A family secretly recorded a doctor when he gave them an update on their loved one. The Ohio Court of Appeals recently ruled that the recording can be used against the hospital in a medical malpractice wrongful death lawsuit.

In 2010, a man opted to have an elective knee surgery in Lorain, Ohio, at Mercy Regional Medical Center, court documents indicate. Two days after the man had surgery, his heart stopped, and doctors declared he was brain dead.

According to the court records in the wrongful death lawsuit, the man had an excessively high amount of potassium in his blood, which caused the heart attack. Blood tests indicated the man had a high potassium level, but doctors were not told about the high levels in time to prevent the man from going into cardiac arrest.

Before the man died, his children met with the hospital’s chief medical officer, who apologized for their father’s condition and admitted the hospital staff had made mistakes.

What the chief medical officer did not know was that the family was recording the conversation. In Ohio, as long a one person in a conversation knows it is being secretly recorded, such recordings are legal.
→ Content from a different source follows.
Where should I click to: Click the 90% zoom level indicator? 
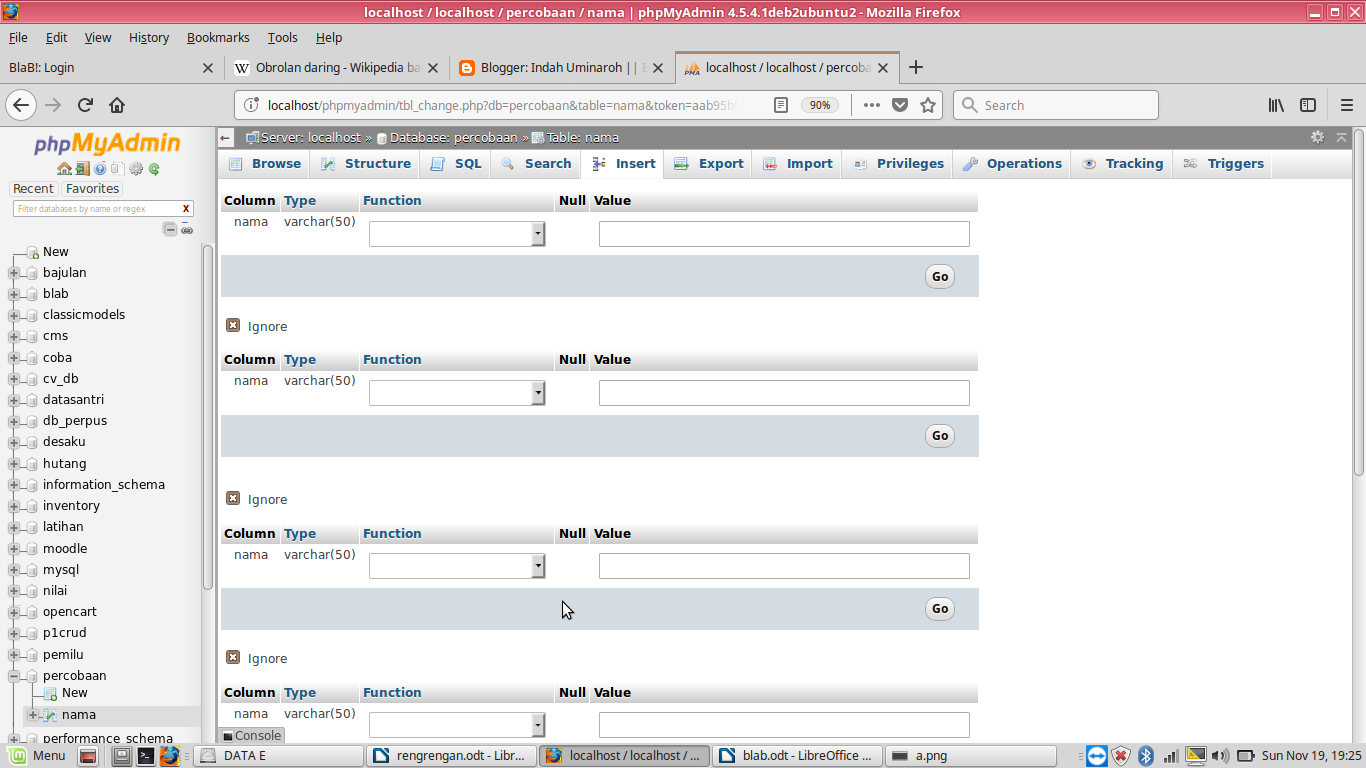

When the hospital learned about the recording during the discovery process for the lawsuit, it filed a motion asking the judge rule the recording inadmissible. The hospital claimed the information the chief medical officer shared with the family came from a peer review conversation. Ohio law prevents attorneys from obtaining information about peer review activities.

The judge in the lawsuit ruled the family could use the recording at trial. The hospital appealed the ruling. However, the Ohio Court of Appeals determined there was not proof the information the chief medical officer shared with the family came from the peer review process.

The appellate court further ruled that if the information did not come from the peer review process, it is not protected under the peer review privilege.